Tesla arrived in Sweden in 2014 and IF Metall has long wanted to conclude a collective agreement with the company.
“But they didn’t respond,” says Marie Nilsson, the union’s president. “And we felt like they were trying to hide or not discuss it with us.”
She says the union ultimately saw no other option than to announce a strike, which began on October 27, 2023. “Usually you just need to make threats,” says Ms. Nilsson. “It’s usually the company that signs the deal.”
But not in this case.

Janis Kuzma, originally from Latvia, started working for Tesla in 2021. He says salaries and working conditions often depended on the whims of managers.
He recalls a performance review in which he claimed he was denied an annual salary increase because he was “not meeting Tesla’s goals.” Meanwhile, a colleague was reportedly denied a pay rise due to his “bad attitude”.
However, not everyone went on strike.

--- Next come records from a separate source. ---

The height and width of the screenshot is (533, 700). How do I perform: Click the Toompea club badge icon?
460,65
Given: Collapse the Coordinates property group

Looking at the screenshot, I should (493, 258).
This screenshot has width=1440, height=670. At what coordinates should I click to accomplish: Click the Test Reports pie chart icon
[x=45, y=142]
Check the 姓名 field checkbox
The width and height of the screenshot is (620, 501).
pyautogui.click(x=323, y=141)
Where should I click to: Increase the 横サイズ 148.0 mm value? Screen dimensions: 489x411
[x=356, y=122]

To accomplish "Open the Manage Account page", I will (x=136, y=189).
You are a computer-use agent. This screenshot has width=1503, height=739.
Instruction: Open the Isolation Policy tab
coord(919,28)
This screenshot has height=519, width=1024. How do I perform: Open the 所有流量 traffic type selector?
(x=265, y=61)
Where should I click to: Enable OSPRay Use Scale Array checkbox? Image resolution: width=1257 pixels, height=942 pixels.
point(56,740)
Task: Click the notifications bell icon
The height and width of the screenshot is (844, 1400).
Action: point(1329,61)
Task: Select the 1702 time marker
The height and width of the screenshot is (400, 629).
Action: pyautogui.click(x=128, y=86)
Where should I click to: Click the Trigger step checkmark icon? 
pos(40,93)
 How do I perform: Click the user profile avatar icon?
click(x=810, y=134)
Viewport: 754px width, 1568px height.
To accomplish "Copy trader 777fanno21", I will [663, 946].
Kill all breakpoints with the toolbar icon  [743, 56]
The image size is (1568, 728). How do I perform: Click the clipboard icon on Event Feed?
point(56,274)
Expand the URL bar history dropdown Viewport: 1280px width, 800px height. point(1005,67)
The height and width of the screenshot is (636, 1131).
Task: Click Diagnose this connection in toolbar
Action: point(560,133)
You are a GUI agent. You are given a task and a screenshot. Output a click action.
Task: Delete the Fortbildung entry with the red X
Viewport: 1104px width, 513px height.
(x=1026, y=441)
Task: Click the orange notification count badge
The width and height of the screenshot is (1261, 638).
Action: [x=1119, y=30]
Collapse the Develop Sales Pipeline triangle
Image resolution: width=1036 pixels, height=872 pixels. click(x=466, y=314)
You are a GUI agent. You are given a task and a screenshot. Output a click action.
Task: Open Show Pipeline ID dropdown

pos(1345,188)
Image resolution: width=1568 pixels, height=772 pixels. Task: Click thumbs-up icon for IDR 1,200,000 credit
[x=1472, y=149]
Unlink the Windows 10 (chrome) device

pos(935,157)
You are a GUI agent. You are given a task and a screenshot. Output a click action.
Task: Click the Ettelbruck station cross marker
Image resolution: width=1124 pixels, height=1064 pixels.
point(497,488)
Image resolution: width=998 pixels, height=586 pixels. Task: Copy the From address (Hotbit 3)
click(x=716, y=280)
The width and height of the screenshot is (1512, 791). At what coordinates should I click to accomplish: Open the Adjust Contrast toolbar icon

Tesla employed around 130 mechanics at the time industrial action was taken. IF Metall says that today around 70 of its members are on strike.
Tesla has long replaced them with new workers, which is unprecedented since the 1930s.
“Tesla did it [found replacement staff] openly and systematically,” says German Bender, a researcher at Arena Idé, a think tank funded by Swedish unions.
“It’s not illegal, which is important to understand. But it goes against all established standards. But Tesla doesn’t care about standards.
“They want to break norms. So if someone tells them, hey, you’re breaking a norm, they see that as a compliment.”
The BBC asked to speak to Tesla subsidiary TM Sweden, but the request was refused in an email citing “record deliveries.”
In fact, the company granted only one media interview in the two years following the start of the strike.
In March 2024, Jens Stark, the “country manager” of TM Sweden, told business newspaper Dagens Industri that it was better for the company not to have a collective agreement and to “work closely with the team and offer them the best possible conditions”.
Mr Stark denied that the decision not to enter into a collective agreement was made at Tesla’s headquarters in the United States. “We have a mandate to make our own decisions,” he said.
IF Metall is not entirely alone in its fight. The strike was supported by a number of other unions.
Dockworkers in neighboring Denmark, Norway and Finland refuse to handle Teslas; waste is no longer collected at Tesla’s Swedish facilities; and the newly built charging stations are not connected to the country’s grid.
There is such a facility near Stockholm Arlanda Airport, where 20 chargers remain unused. But Tibor Blomhäll, president of enthusiast group Tesla Club Sweden, says Tesla owners are not affected by the strike.
“There is another charging station 10 km from here,” he says. “And we can still buy our cars, we can service our cars, we can charge our cars.”
AFP via Getty ImagesWith the stakes high on both sides, it is difficult to envisage an end to the standoff. IF Metall risks creating a precedent if it concedes the principle of the collective agreement.
“The fear is that this will spread,” says Bender, “and eventually erode the strong support we also have among employers for the labor market model.”
Tesla, on the other hand, might think that conceding this fight in Sweden would strengthen the position of those who want to unionize Tesla at its production plants in the United States and Germany, where it employs tens of thousands of people.
Mr. Bender detects another reason for the position taken by Tesla. “I think it’s important to understand that Elon Musk doesn’t want to be told how to do things,” he says.
“And I think he doesn’t view the industrial action that the union has taken as an invitation to negotiate, but rather as an ultimatum to sign a dotted line that he doesn’t want to sign.”
Mr Blomhäll of Tesla Club Sweden also says he doesn’t see a quick solution. “It will be another Korean War,” he said. “A conflict that drags on.”